Think about those things and figure out what's leading you to do something so obviously self-destructive.

And by the way, participating in sexually-charged texting and video chats is a phenomenally bad idea. When you're doing something and there's a good chance you'll regret it later or if there could be negative consequences if anyone found out, then DON'T LEAVE EVIDENCE! Video chats can be recorded and broadcasted online. Text messages can be forwarded in an instant. Once you create an electronic trail, you have no control over it... especially when the other person who has a copy of it could very well hate your guts in the future... and EVERY gf, bf, crush, flirt or friend belongs in that category.

If you keep going down this road, you're just going to waste your time and energy, and end up even more hurt in the end... and possibly hurt your family and make your parents things you're crazy which would make it more difficult for them to trust you.

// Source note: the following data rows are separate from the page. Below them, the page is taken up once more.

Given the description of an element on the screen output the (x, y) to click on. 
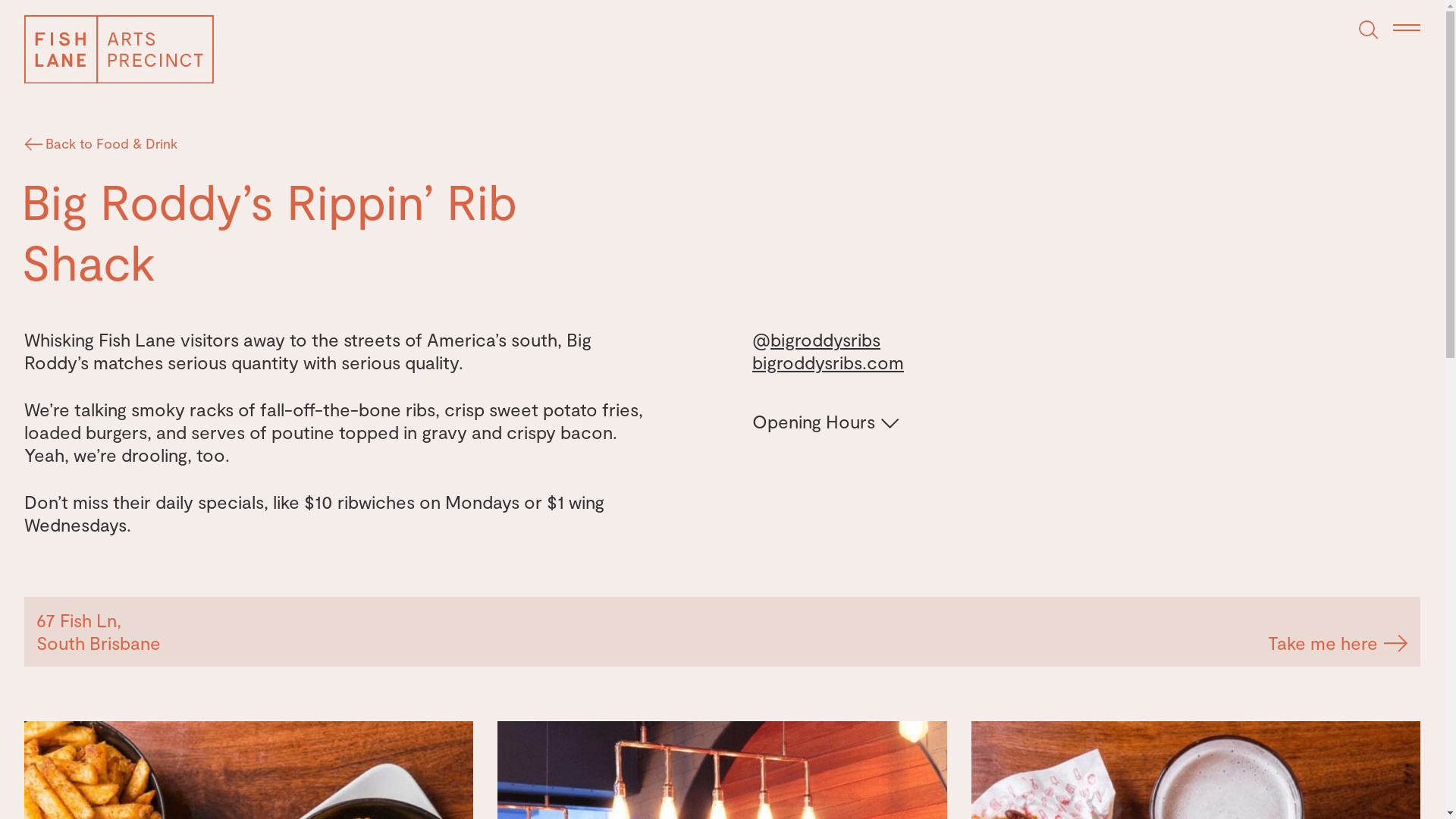
Fish Lane Arts Precint Element type: text (118, 49)
Search Element type: text (1368, 30)
Back to Food & Drink Element type: text (102, 142)
bigroddysribs.com Element type: text (827, 362)
Take me here Element type: text (1337, 642)
bigroddysribs Element type: text (825, 339)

Think about this and make a better choice... a choice that can lead to more happiness for you and others.
skyDancer
Answered Sep 27, 2012
but the thng is I live in LA and she lives in Miami and I knw it wont work out but I just want to get with her and I knw I cant
Then all you can do to protect your feelings is accept that it's not going to happen and move on. Is there a bi/les girl in your school that you like? Does anyone have a crush on you? Is there some other activity you can focus on instead?
no.no les/ I girls are at my school
Depending on where you live, you might be lucky enough to have an lgbt youth group in your area. In any case, focus your attention on your school work. Tons of colleges have active lgbt groups and you'll have access to a larger dating pool. This might be one of those delayed gratification situations.
Try to understand what skyDancer is telling you. We all had a pot-full of fantasies when we were young but the time will come when you will have to own all of the stuff you did as a teenager, including hitting on your cousin. You have to live with your family for life. The less you load up on now, the less baggage you will carry through life.
Rob
Answered Sep 28, 2012
i under stand what she is saying. but days like this everything is the same. nothing exciting.